Friedrich Franz Albert Klein (8 April 1898 - 25 April 1990), known as
Fred Klein, was a Dutch painter who spent much of his life in France.

==Biography==
Klein was born on 8 April 1898 in Bandung, Dutch East Indies (present-day, Indonesia). In 1903, aged 5, Klein's family moved to the Netherlands.

He lived and worked in France beginning in 1920. His style was somewhat akin to Impressionism. A figurative painter of landscapes, he had exhibitions starting in 1930. He is known for his frequent depiction of horses and dreamy beach scenes. Dutch critics admired his work as did French ones, who often compared him to Odilon Redon. "[Klein] starts from a dream of colors from which the motif gradually takes shape. Notwithstanding he still reverts to reality with this, albeit a dreamed up reality," one review concluded.

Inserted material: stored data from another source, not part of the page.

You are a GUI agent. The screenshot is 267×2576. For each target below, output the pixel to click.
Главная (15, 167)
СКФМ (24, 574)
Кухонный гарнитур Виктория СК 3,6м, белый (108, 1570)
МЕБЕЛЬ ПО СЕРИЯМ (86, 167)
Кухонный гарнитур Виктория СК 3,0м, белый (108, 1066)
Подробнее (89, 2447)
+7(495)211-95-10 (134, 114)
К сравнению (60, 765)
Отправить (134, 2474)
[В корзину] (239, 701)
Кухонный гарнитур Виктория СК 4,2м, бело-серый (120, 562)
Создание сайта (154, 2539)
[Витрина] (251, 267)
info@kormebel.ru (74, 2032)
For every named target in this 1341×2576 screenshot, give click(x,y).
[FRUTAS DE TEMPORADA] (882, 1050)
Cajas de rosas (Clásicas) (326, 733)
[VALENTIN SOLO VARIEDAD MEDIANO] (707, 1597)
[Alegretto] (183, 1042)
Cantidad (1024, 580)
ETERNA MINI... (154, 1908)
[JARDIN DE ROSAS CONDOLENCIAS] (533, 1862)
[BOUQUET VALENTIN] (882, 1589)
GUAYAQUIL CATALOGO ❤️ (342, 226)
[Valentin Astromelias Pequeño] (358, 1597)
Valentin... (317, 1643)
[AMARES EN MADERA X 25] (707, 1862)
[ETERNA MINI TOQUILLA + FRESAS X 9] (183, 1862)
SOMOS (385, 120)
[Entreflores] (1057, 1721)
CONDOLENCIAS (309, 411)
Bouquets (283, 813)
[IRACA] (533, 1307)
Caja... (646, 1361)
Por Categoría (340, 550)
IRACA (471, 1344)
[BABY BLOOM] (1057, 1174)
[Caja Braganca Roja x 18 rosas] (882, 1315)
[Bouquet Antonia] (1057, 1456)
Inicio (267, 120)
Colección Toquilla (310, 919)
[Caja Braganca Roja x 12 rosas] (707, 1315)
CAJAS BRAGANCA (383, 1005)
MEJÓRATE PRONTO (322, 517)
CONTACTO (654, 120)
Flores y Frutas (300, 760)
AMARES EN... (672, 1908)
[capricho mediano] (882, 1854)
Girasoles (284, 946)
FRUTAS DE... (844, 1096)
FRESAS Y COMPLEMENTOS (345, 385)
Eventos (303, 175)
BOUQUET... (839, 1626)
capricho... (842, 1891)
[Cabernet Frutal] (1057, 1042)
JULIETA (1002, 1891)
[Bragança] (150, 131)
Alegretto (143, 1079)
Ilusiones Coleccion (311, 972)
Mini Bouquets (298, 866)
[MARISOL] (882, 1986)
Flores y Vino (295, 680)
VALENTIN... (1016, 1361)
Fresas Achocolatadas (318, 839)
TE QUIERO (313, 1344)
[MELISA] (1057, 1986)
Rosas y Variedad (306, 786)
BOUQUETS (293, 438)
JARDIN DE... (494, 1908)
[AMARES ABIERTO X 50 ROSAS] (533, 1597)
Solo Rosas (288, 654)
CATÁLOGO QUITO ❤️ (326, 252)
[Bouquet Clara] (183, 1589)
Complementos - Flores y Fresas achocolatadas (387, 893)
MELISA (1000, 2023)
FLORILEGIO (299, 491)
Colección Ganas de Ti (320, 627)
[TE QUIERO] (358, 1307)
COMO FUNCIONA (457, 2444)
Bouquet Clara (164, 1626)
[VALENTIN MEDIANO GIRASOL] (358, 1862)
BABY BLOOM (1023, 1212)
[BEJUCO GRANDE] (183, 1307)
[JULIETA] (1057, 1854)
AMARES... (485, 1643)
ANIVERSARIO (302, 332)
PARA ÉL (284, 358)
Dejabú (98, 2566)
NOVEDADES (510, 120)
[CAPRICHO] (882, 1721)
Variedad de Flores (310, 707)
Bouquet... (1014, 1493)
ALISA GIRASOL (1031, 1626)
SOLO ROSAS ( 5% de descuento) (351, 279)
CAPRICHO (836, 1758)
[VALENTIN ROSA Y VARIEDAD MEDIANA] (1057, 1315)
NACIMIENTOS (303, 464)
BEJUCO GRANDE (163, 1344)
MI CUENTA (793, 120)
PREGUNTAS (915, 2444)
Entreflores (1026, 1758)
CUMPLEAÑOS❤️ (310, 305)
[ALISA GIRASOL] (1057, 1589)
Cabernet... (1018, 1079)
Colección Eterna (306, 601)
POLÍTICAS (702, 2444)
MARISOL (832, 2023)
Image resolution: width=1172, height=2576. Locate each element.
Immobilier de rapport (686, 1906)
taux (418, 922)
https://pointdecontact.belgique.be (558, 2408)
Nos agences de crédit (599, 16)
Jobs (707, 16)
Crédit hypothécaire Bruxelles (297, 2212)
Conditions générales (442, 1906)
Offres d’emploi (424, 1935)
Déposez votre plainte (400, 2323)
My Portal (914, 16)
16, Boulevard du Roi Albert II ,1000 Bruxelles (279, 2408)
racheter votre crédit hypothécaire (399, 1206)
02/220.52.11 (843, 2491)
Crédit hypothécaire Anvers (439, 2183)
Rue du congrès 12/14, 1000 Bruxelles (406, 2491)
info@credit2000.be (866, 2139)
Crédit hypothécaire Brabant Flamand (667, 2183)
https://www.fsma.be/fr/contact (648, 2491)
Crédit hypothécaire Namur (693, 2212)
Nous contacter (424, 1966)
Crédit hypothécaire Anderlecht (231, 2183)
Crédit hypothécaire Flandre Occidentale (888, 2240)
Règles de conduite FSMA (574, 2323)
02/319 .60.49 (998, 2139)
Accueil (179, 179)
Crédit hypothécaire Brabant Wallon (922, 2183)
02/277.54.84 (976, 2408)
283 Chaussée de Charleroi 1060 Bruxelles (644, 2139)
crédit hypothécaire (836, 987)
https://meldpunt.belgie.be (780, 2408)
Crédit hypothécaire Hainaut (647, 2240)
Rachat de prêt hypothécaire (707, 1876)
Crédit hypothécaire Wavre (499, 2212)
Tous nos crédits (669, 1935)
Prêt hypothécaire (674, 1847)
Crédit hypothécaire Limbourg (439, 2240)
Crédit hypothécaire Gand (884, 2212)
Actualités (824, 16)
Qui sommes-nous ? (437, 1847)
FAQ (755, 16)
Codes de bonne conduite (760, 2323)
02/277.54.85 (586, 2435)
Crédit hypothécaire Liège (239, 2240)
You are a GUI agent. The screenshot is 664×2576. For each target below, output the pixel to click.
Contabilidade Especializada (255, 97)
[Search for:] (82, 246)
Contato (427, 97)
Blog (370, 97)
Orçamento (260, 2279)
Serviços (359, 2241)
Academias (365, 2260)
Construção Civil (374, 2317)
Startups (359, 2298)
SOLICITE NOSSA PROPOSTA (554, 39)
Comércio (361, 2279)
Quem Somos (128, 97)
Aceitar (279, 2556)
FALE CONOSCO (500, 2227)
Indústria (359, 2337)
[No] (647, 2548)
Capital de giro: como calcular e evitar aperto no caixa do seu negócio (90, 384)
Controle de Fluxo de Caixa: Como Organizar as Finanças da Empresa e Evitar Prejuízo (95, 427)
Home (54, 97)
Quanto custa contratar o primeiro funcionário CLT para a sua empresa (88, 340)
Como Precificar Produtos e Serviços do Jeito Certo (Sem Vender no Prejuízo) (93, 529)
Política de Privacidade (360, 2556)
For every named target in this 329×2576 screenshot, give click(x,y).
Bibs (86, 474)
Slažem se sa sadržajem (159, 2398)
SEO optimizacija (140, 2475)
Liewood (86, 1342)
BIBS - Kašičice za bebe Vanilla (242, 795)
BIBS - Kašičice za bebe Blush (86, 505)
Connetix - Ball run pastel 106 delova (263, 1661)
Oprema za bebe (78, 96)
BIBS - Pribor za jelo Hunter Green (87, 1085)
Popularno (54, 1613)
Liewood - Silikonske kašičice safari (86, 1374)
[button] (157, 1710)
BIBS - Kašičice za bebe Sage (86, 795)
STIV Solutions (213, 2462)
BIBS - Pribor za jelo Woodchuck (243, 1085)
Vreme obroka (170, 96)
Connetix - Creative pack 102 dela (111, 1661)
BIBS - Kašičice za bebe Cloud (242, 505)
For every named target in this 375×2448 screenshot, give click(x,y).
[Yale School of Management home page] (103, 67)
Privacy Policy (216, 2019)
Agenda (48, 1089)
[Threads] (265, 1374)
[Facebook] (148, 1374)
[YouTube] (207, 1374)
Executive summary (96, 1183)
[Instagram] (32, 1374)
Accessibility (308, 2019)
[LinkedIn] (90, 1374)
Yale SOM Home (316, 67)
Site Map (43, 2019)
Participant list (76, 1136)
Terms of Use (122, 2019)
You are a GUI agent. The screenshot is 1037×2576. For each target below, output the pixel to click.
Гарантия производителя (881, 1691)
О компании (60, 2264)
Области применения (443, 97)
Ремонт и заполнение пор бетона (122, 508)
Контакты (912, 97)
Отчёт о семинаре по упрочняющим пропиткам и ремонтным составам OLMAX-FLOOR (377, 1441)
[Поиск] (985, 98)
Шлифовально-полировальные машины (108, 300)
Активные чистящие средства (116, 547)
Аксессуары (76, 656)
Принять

Klein's work was included in the 1939 exhibition and sale Onze Kunst van Heden (Our Art of Today) at the Rijksmuseum in Amsterdam.

On his 80th birthday, the Van Gogh Museum in Amsterdam held a retrospective of his work. In recent years, there has been renewed interest in his paintings, leading to a spike in prices.

==Personal life==
In 1926, Klein married the French painter Marie Raymond before later divorcing in 1961. Klein and Raymond had one son, the painter Yves Klein.

Klein later married the British painter Ursula Bardsley.